#### [Work to do]
In everything from the line containing "The width and" down to the end of the entries, substitute "side panel" for "sidebar" and leave the rest unchanged. Give only those lines, without the pictures.

BEGIN Exercise materials

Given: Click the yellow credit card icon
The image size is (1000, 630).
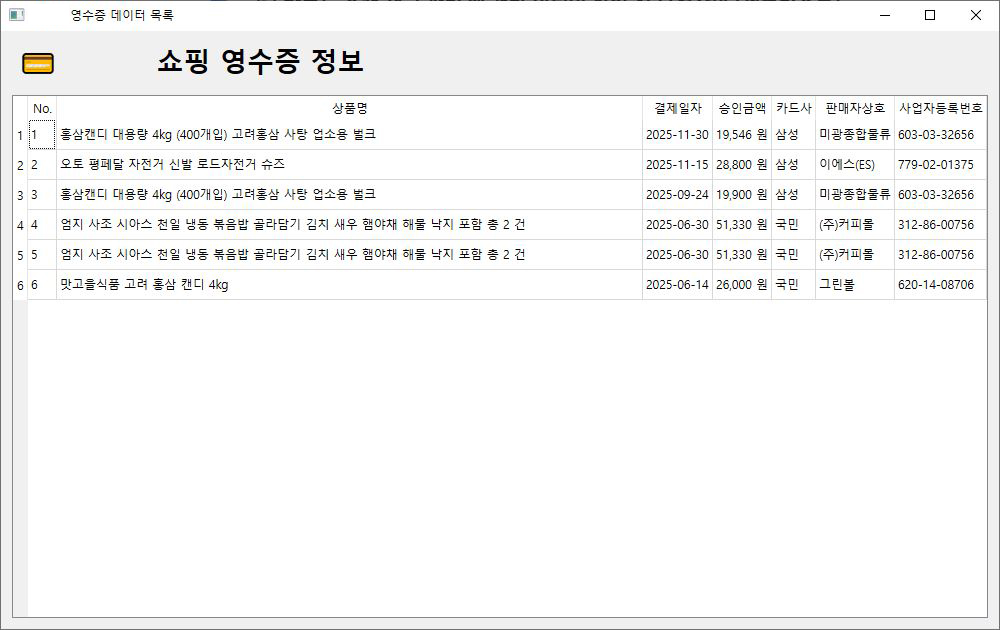Looking at the screenshot, I should (x=38, y=63).
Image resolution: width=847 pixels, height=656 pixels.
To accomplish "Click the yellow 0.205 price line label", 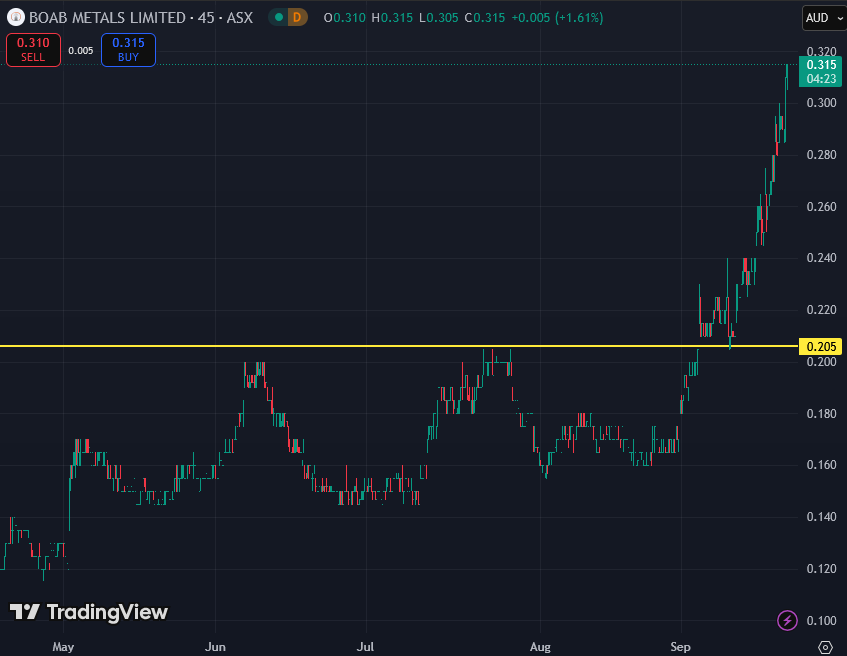I will click(x=820, y=346).
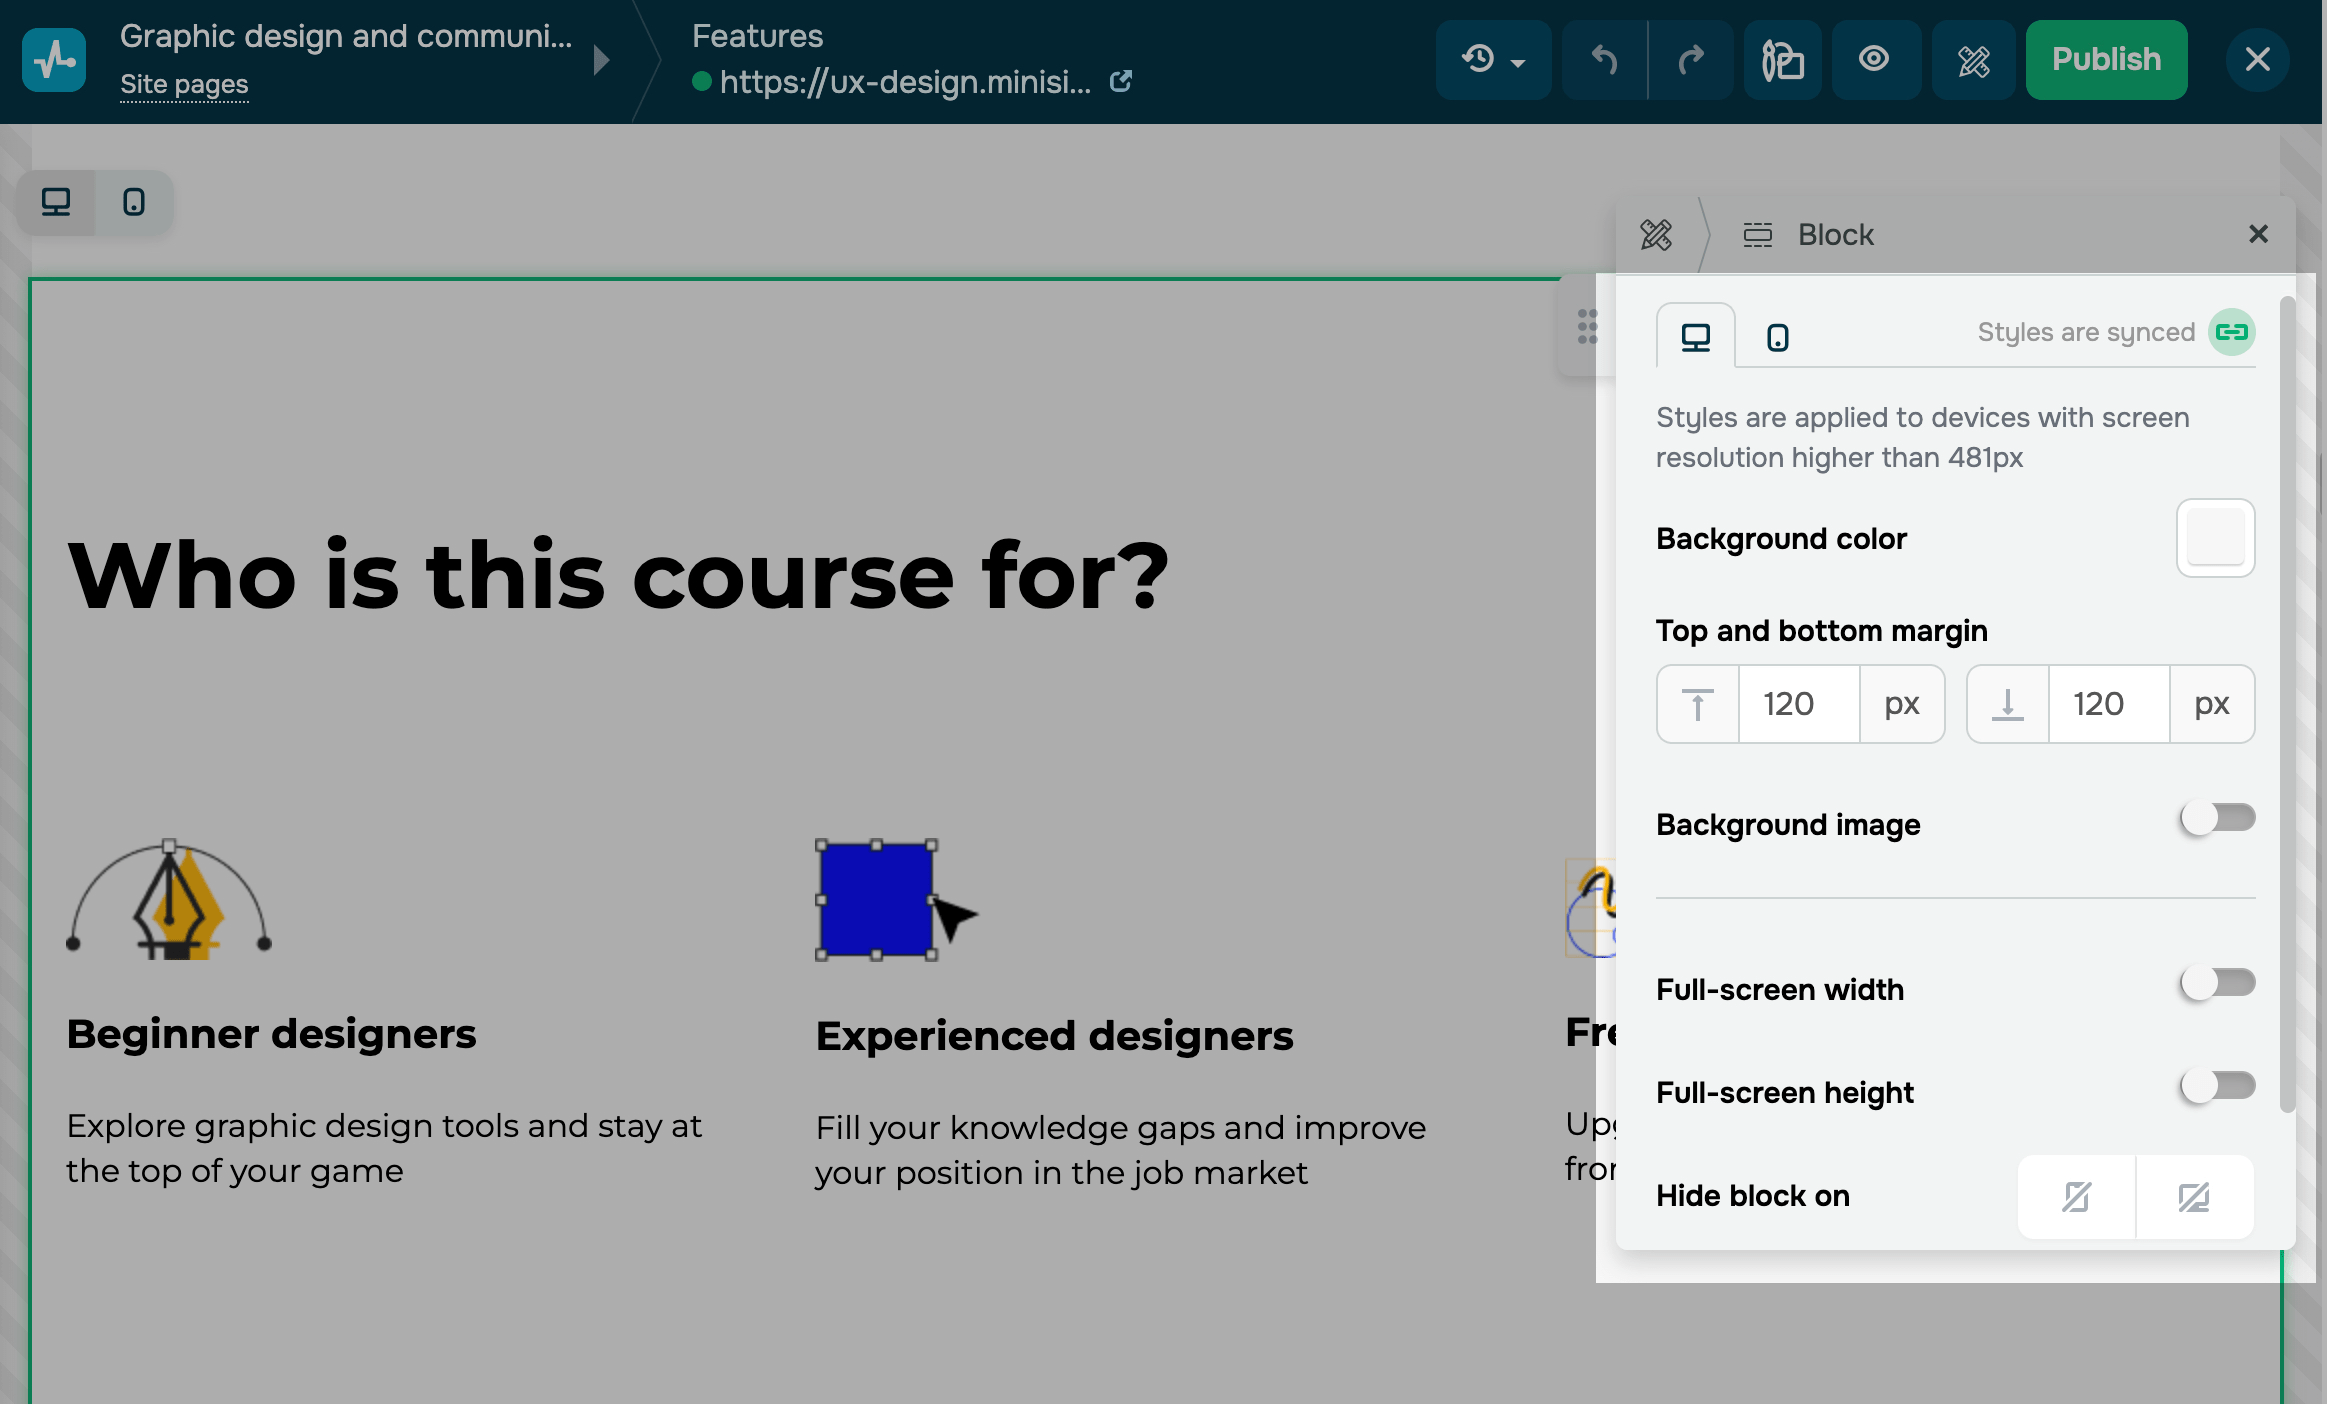This screenshot has height=1404, width=2327.
Task: Open the Site pages link
Action: pos(184,85)
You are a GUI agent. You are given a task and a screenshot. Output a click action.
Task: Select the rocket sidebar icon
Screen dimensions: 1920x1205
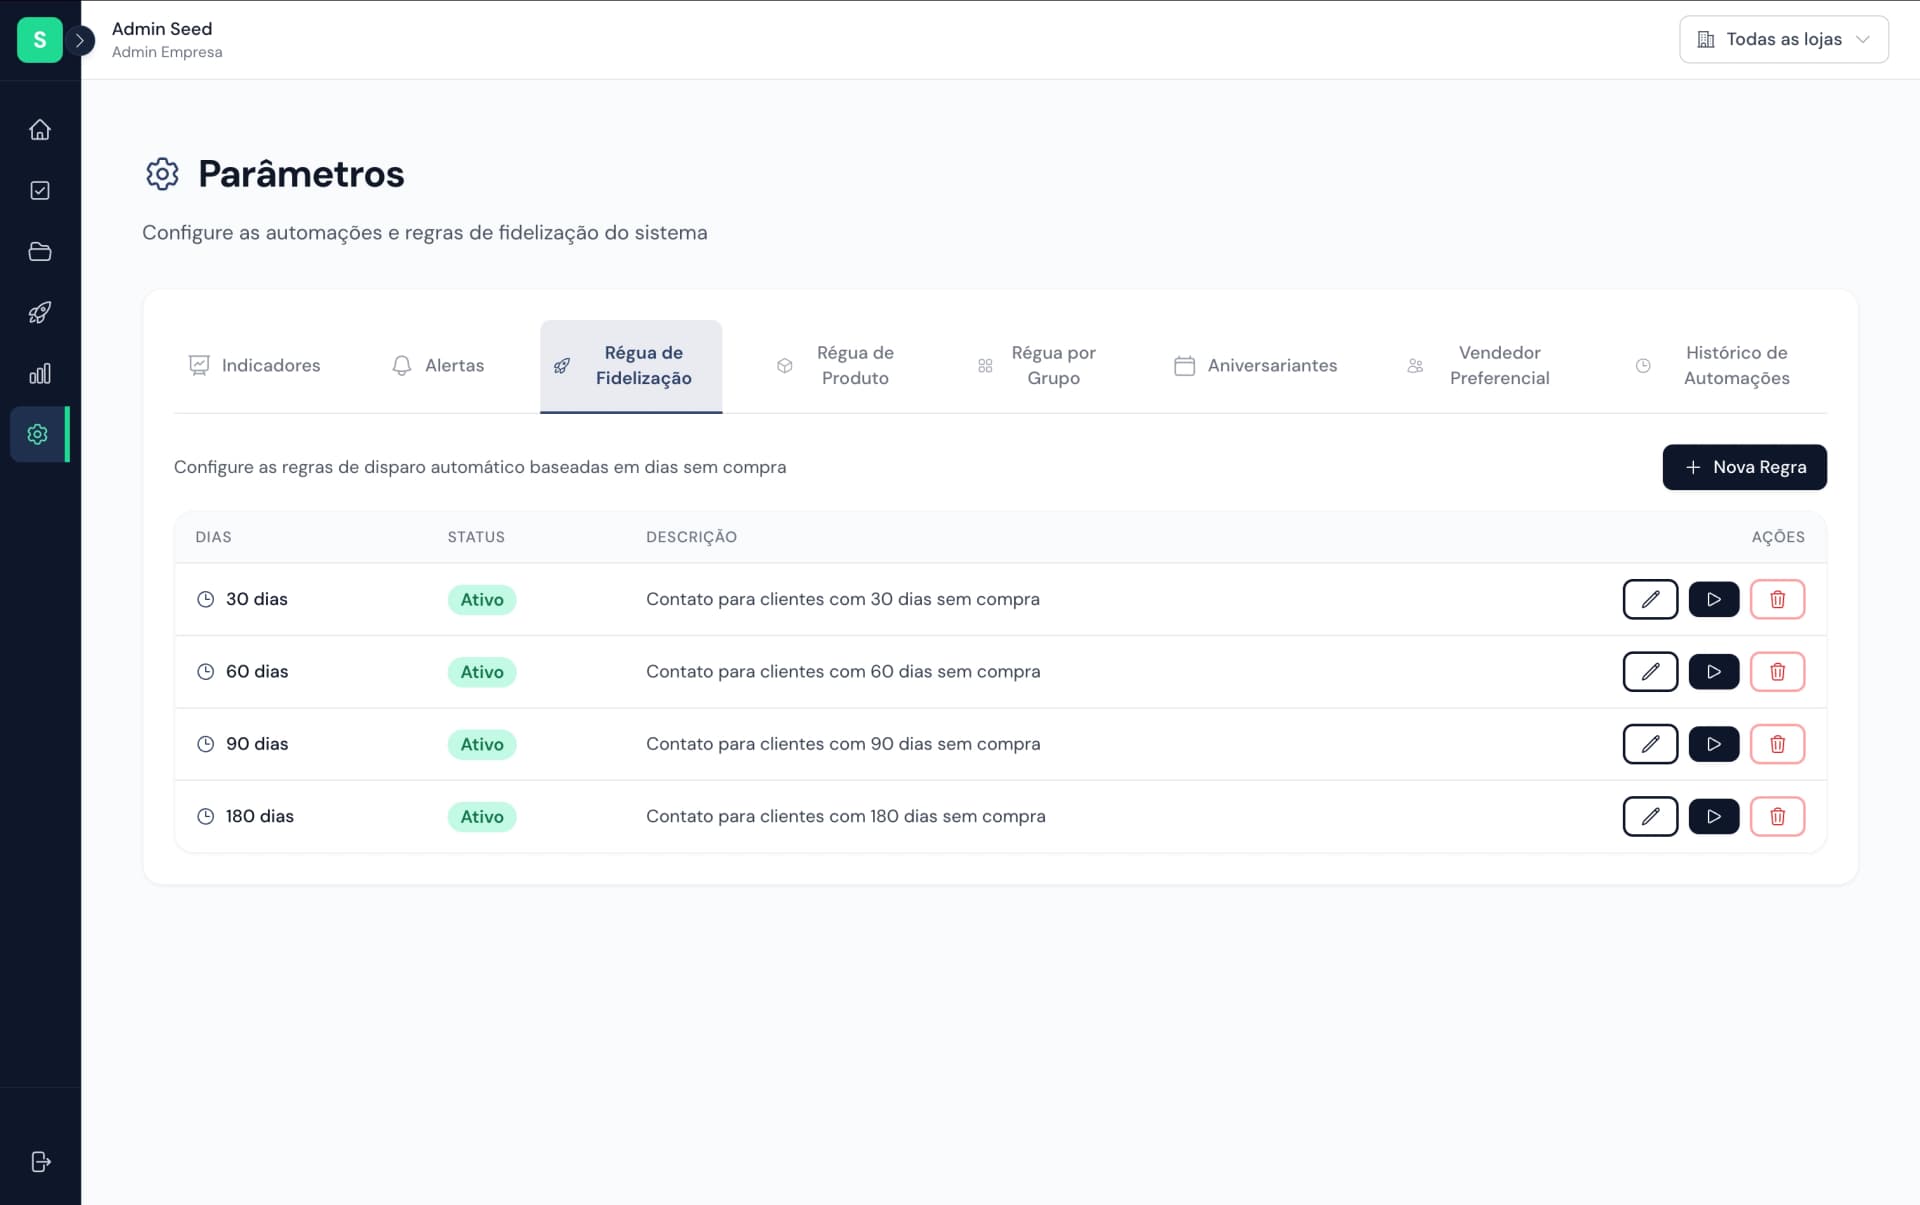pos(40,313)
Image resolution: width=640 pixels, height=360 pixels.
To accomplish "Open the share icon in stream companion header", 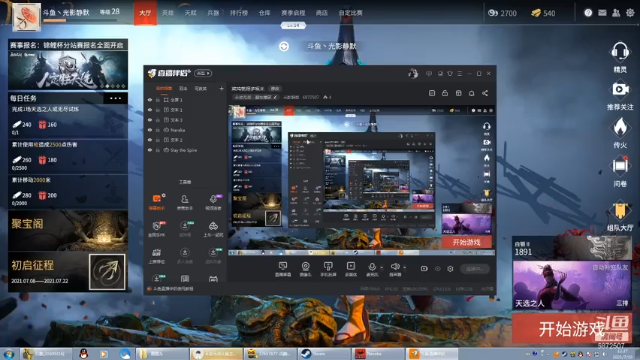I will 485,93.
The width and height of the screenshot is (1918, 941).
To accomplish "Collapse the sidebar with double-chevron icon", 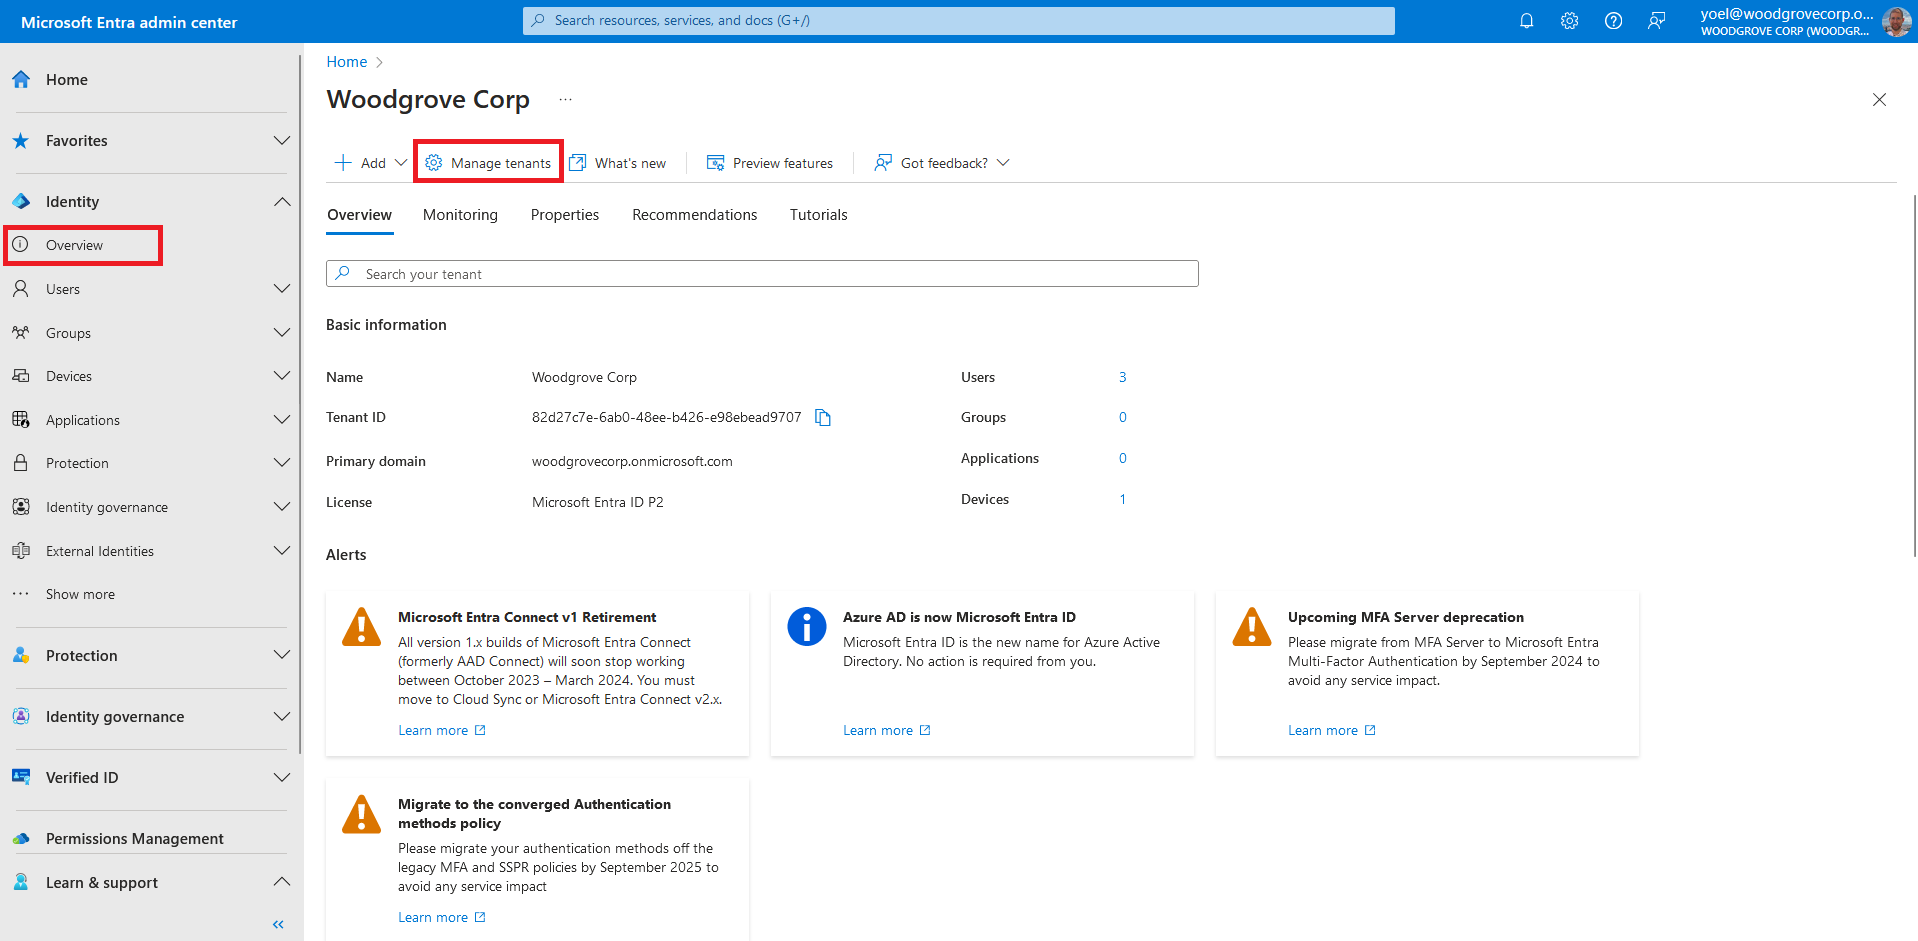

END Exercise materials

#### [Completed task]
The width and height of the screenshot is (1918, 941).
To accomplish "Collapse the side panel with double-chevron icon", 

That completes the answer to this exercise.